## Required work
Each line of the records containing "Given" is to be copied out and returned.
----- Data for this exercise
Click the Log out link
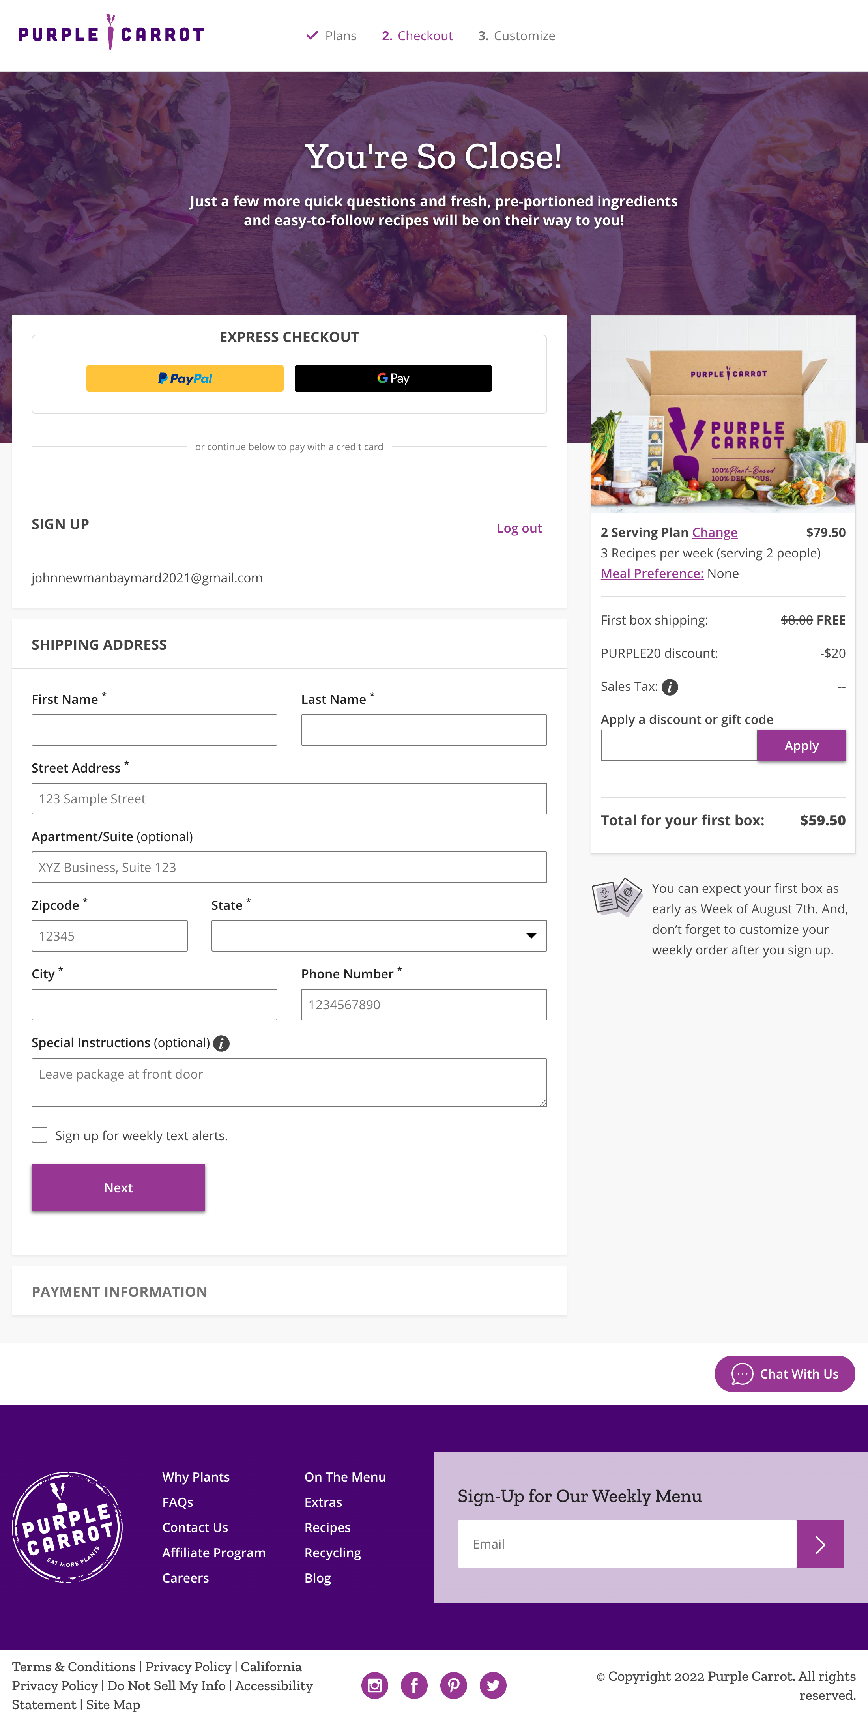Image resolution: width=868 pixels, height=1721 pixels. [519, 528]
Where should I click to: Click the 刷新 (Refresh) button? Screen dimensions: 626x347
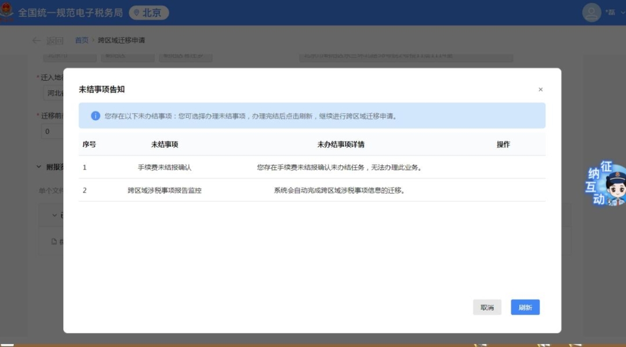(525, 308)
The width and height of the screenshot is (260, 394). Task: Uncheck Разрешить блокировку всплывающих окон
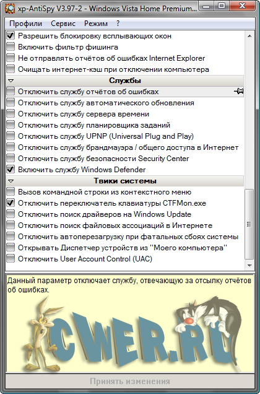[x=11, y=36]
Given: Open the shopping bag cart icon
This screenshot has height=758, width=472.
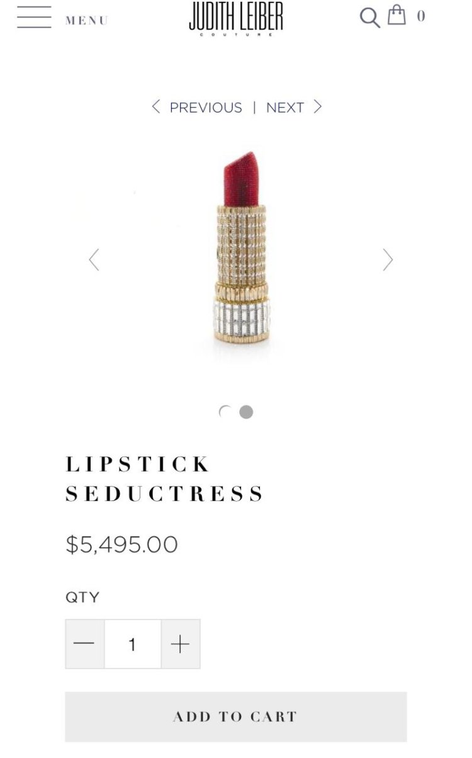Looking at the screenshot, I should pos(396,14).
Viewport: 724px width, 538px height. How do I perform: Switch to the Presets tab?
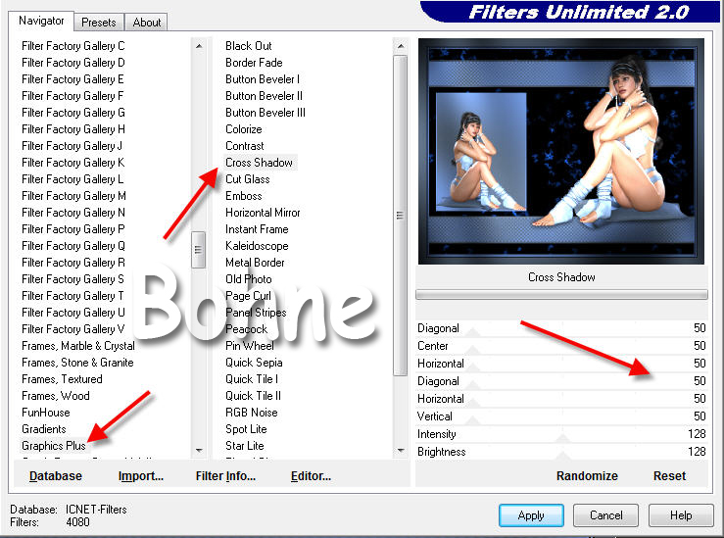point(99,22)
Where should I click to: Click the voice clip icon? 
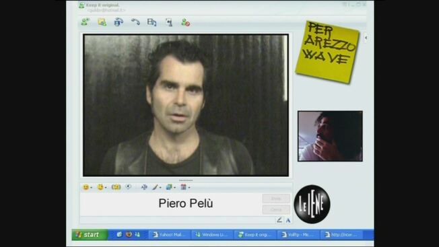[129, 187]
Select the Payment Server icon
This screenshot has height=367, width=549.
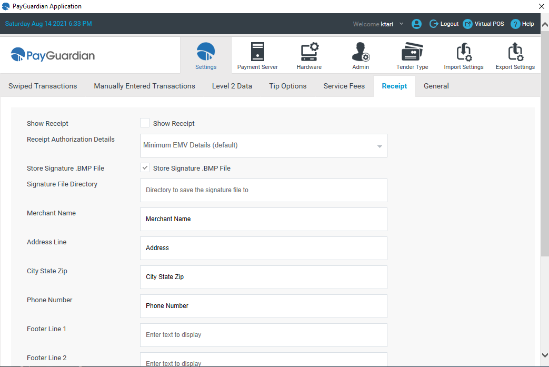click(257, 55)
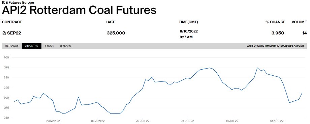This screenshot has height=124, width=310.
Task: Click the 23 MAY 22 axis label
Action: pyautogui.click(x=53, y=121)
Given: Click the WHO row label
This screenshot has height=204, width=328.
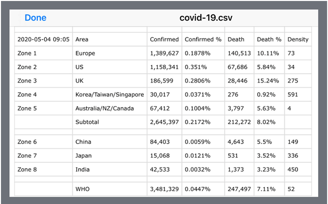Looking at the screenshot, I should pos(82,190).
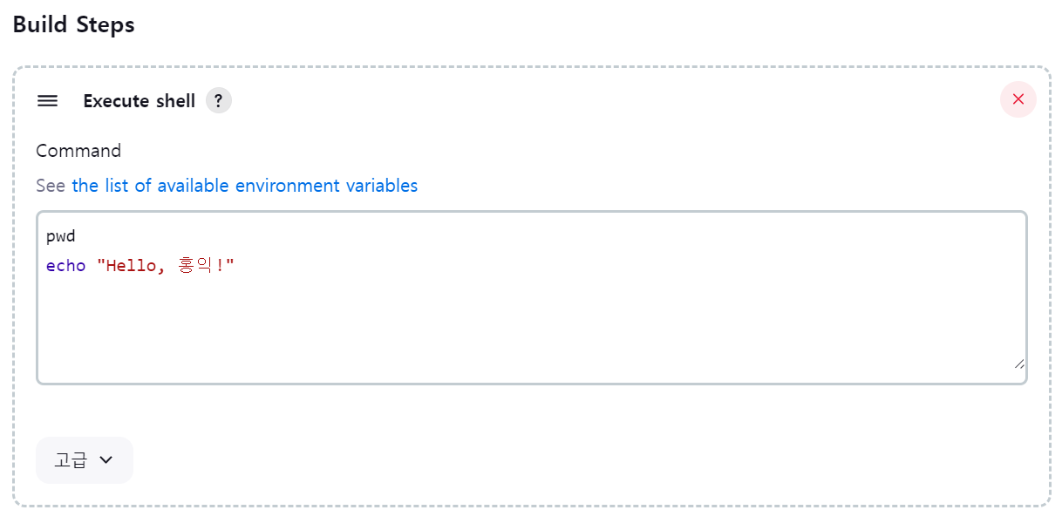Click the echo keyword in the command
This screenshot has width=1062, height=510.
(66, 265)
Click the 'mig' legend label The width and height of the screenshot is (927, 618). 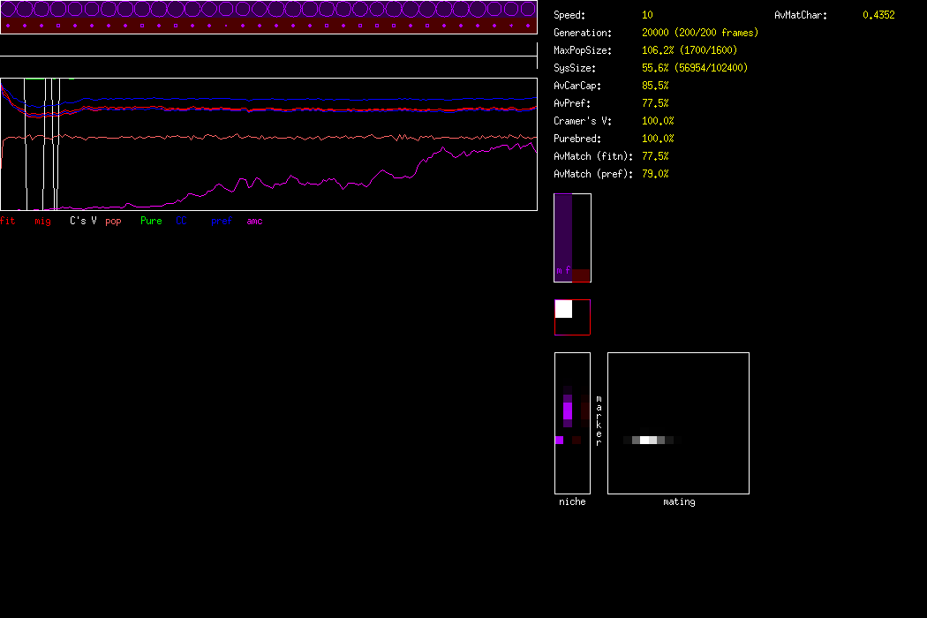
----------
## Answer space
Given: Open the shopping bag cart icon
Given: Click the WHO row label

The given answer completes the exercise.